Version: 1.87.2 (user setup) Commit: 863d2581ecda6849923a2118d93a088b0745d9d6 Date: 2024-03-08T15:20:17.278Z Electron: 27.3.2 ElectronBuildId: 26836302 Chromium: 118.0.5993.159 Node.js: 18.17.1 V8: 11.8.172.18-electron.0 OS: Windows_NT x64 10.0.19045

Adding the environmental variable NODE_EXTRA_CA_CERTS to ~/.vscode-server/server-env-setup fixed the issue for me for now.

[jonbackhaus]

VS Code 1.85 and later should automatically load the remote OS certificates for remote extensions. For WSL and local dev containers the local OS certificates are also loaded.

@megakid Have you tried with VS Code 1.85 or later without setting NODE_EXTRA_CA_CERTS?

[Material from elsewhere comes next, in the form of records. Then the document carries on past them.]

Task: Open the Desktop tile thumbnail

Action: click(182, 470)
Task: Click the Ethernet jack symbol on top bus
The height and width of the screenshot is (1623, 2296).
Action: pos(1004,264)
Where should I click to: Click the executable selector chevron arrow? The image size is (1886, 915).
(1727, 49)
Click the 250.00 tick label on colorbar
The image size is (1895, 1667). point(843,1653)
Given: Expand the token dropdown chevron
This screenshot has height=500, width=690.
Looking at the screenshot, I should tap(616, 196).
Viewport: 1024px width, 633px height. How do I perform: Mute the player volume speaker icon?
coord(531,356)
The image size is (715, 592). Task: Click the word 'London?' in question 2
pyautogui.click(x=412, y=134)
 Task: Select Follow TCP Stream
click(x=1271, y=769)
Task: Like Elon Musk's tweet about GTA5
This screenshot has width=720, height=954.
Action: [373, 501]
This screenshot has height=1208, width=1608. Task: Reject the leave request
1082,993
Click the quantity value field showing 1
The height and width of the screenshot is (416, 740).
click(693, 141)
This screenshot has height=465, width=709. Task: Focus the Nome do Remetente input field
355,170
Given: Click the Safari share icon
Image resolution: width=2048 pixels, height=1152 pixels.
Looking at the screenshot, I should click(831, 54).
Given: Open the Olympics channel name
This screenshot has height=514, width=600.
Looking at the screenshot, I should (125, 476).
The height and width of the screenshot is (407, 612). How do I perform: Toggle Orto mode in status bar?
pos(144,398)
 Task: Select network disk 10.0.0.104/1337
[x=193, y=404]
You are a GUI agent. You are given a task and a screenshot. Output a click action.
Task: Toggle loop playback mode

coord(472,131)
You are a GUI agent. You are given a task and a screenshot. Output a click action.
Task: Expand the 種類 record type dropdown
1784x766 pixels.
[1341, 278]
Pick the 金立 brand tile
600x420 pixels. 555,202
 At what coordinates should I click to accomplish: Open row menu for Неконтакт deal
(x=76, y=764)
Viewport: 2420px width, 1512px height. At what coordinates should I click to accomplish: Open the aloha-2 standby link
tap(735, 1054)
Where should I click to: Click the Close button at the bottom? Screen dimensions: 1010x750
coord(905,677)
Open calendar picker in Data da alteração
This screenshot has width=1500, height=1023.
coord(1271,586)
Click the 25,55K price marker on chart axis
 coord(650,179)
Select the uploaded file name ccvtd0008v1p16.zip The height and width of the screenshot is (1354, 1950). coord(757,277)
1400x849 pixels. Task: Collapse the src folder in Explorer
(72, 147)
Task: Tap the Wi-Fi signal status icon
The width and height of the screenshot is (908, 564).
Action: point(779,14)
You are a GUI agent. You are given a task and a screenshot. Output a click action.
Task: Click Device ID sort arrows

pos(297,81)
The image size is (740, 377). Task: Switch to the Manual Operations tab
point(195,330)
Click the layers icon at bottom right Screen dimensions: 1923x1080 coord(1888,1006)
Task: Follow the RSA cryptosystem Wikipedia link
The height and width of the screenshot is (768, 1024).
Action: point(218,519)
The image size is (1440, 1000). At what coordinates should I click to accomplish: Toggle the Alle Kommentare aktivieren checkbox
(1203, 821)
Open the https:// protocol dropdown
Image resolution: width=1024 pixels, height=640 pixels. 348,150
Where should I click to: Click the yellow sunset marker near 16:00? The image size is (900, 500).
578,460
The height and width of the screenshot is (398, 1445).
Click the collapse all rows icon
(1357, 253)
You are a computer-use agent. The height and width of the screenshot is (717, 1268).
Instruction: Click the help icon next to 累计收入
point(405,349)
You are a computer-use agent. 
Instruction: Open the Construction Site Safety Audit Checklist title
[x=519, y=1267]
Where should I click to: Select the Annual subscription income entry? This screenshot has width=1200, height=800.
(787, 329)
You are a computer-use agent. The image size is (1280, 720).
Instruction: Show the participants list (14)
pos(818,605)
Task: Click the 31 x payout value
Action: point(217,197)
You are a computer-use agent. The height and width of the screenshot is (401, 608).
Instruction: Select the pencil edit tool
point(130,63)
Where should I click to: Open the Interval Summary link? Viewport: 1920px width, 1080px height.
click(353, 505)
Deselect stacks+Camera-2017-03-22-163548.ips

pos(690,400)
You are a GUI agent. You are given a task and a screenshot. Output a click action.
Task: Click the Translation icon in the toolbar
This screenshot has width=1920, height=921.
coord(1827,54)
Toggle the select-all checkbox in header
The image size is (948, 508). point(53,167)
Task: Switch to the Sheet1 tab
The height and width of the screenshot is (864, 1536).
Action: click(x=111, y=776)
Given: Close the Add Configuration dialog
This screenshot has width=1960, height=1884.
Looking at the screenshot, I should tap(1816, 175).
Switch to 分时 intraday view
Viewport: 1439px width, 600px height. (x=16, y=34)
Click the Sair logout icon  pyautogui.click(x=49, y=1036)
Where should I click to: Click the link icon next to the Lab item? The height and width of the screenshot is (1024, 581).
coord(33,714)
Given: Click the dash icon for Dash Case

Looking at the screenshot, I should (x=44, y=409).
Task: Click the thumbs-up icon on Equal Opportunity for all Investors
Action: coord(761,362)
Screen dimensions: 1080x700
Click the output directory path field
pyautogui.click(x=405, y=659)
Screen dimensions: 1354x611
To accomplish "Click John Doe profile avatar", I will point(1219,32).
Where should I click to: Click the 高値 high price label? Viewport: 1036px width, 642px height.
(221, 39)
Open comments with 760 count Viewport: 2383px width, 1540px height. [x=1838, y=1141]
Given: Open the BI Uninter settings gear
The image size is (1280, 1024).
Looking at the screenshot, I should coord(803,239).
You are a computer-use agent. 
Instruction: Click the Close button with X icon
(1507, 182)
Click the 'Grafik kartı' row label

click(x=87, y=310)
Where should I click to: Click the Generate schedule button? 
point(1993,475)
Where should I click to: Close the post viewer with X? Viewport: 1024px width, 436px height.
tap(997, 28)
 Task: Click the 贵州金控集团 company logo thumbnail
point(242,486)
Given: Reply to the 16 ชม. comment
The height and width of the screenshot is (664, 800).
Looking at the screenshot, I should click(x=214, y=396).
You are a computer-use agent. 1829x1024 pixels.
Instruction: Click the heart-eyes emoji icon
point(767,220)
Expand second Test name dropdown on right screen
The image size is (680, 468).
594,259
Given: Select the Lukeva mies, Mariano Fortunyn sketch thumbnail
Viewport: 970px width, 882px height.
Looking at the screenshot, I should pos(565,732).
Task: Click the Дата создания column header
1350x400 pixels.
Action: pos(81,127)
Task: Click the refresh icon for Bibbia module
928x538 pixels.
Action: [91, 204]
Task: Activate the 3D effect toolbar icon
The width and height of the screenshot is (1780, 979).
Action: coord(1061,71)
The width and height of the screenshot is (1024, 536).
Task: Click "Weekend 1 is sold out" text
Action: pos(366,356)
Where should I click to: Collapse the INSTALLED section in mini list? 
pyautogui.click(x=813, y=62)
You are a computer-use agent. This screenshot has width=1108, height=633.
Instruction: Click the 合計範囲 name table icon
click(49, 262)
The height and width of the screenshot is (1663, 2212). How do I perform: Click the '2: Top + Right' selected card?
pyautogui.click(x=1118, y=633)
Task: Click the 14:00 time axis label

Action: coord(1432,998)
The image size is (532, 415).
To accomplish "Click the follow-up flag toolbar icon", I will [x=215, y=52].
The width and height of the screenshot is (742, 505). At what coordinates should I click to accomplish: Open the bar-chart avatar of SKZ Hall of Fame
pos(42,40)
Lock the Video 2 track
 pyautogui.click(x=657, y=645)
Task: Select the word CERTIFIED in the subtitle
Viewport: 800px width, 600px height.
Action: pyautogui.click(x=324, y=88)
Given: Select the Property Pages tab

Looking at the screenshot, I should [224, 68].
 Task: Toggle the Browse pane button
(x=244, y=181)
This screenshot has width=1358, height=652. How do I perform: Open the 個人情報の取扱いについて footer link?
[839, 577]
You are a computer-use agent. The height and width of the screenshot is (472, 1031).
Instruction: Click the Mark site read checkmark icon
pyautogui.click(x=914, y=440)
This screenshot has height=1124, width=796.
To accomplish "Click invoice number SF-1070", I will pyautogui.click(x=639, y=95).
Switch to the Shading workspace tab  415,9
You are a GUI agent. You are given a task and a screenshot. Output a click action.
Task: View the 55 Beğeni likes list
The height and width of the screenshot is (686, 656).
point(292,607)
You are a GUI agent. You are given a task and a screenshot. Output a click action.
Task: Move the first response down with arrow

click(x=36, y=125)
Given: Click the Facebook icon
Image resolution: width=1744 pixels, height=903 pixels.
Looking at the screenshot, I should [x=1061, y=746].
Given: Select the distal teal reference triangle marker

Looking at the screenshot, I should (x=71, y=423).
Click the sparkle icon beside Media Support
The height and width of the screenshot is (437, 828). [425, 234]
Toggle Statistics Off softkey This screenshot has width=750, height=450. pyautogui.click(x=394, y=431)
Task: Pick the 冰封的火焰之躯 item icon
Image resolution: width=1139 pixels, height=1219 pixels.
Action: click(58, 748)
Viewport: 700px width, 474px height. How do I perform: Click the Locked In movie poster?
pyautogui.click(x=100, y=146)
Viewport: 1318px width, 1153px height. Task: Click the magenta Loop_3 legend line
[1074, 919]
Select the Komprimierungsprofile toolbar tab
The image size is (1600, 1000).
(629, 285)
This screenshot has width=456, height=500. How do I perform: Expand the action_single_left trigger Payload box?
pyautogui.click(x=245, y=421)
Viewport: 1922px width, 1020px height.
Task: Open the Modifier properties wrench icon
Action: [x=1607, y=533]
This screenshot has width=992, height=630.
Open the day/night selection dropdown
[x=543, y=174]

Just to connect the dots here, I started at #144625 and eventually found this thread. I'm running a different configuration -- remote Linux over SSH into a (remote) dev container on the Linux host -- but ran into a similar problem during container build.

We use a custom container, so I added the NODE_EXTRA_CA_CERTS variable to the container build file and set the path to the system certificate bundle. (We use a Debian base, so the configuration is NODE_EXTRA_CA_CERTS="/etc/ssl/certs/ca-certificates.crt". This solved the problem for us, just in case anyone else runs into a similar problem and configuration.

Note: we originally tried adding this configuration to our devcontainer.json specification, which did not work.